R : La douleur migraineuse est un problème très répandu et très répandu, mais nous ne savons vraiment pas encore ce qui cause les migraines. Les nouvelles informations en neurochimie et en neuroimagerie contribuent à changer cela. Au cours des 15 dernières années, nous avons assisté à une révolution dans le traitement avec les triptans et d'autres médicaments qui peuvent arrêter une migraine plutôt que de simplement engourdir la douleur.

Q : Qu'est-ce qui nous attend pour traiter les douleurs de l'arthrose ?

R : L'arthrose est une sorte d'usure, et nous reconnaissons que cela a beaucoup à voir avec l'usage et la désuétude. Si nous maintenons les gens en bonne condition physique, il est rare qu'ils développent une arthrose aussi grave. Nous en apprenons également davantage sur le rôle que joue l'inflammation dans l'arthrose. Récemment, certains médicaments anti-inflammatoires ont été retirés du marché parce qu'ils causaient des problèmes cardiaques. Maintenant, nous apprenons ce problème avec tous les anti-inflammatoires, et probablement aucun d'entre eux n'est exempt. Donc, à l'avenir, nous découvrirons quel est ce problème, et nous pourrons adapter les médicaments pour l'éviter.

Q : Pendant de nombreuses années, la fibromyalgie a été quelque peu dénigrée en tant que diagnostic. Cela a-t-il changé ? Et comme cette affection peut être difficile à traiter, où en sommes-nous aujourd'hui en matière de traitement ?

R : Je pense que nous sommes à peu près sûrs maintenant qu'elle existe, mais nous devons être honnêtes. Nous ne sommes pas sûrs de ce que "ça" est. Et il se peut que ce ne soit pas une seule chose. Il peut s'agir de plusieurs troubles qui conduisent à un trouble global du déconditionnement. En termes de traitement, je ne pense pas que nous soyons très avancés. Je pense que nous pouvons aider les personnes atteintes de fibromyalgie, mais nous sommes loin de pouvoir la guérir.

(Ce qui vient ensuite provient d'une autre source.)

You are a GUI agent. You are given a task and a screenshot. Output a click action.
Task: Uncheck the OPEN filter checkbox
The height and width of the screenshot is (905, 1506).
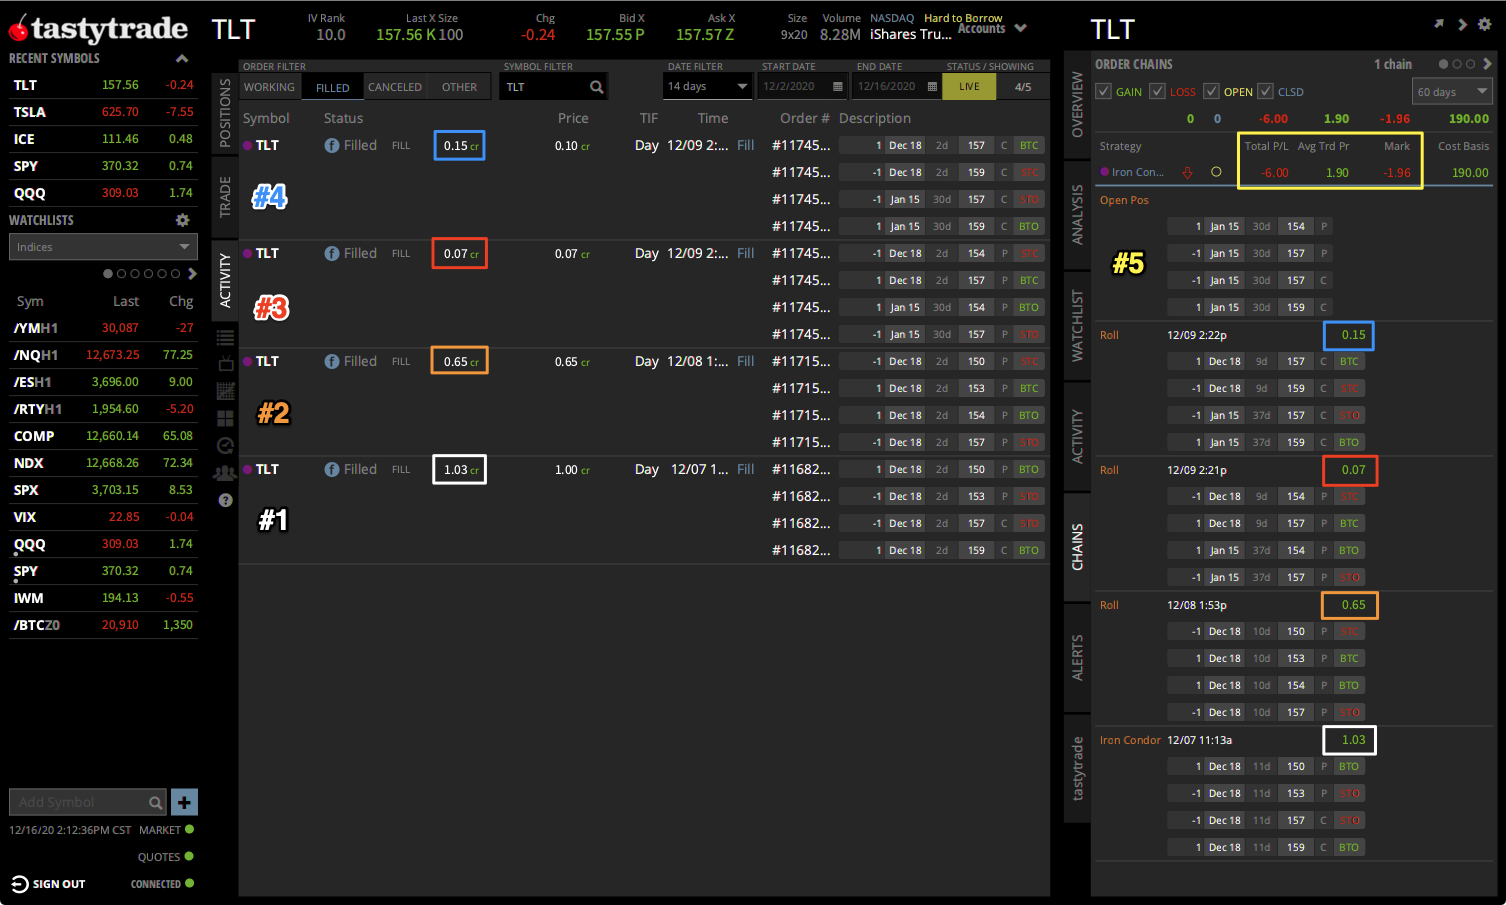coord(1210,90)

Q : Tant de personnes souffrent de maux de dos. Quelles sont les nouveautés dans ce domaine ?

R : Nous en apprenons davantage sur toutes les différentes petites structures de la colonne vertébrale qui peuvent causer des douleurs dorsales. Par exemple, il existe maintenant des traitements ciblés, généralement des injections, qui placent des médicaments directement dans la zone du nerf à l'origine de la douleur.

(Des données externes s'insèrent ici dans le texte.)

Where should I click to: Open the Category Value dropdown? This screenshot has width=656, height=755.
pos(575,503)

Il ne fait aucun doute que la chirurgie du dos peut être très efficace, mais elle peut aussi être dévastatrice et nuisible, et nous devons donc déterminer qui est un bon candidat et qui ne l'est pas. Les nouvelles études qui sortent actuellement nous aident à mieux prédire cela. Nous posons également de nouvelles questions, comme celle de savoir pourquoi certaines régions du pays subissent plus d'opérations du dos que d'autres. Je pense qu'au cours de la prochaine décennie, nous aurons beaucoup plus de réponses.

Je suis particulièrement enthousiasmé par la stimulation de la moelle épinière. Une électrode, semblable à un stimulateur cardiaque, est insérée dans la colonne vertébrale et utilise le "langage" du nerf (les signaux électriques que les nerfs utilisent pour communiquer) pour brouiller le signal de la douleur. Cette technique fonctionne très bien pour les douleurs liées à une opération du dos lorsque les nerfs ont été blessés pendant l'intervention.

La mise en garde est que la stimulation de la chirurgie de la moelle épinière ne concerne qu'une minorité de patients, mais elle peut être très efficace. Après un traitement de stimulation utile, mes patients me disent au revoir et nous ne les revoyons plus jusqu'à ce qu'ils aient besoin d'ajuster l'intensité de la stimulation ou d'une nouvelle batterie. Ils m'envoient une carte de Noël.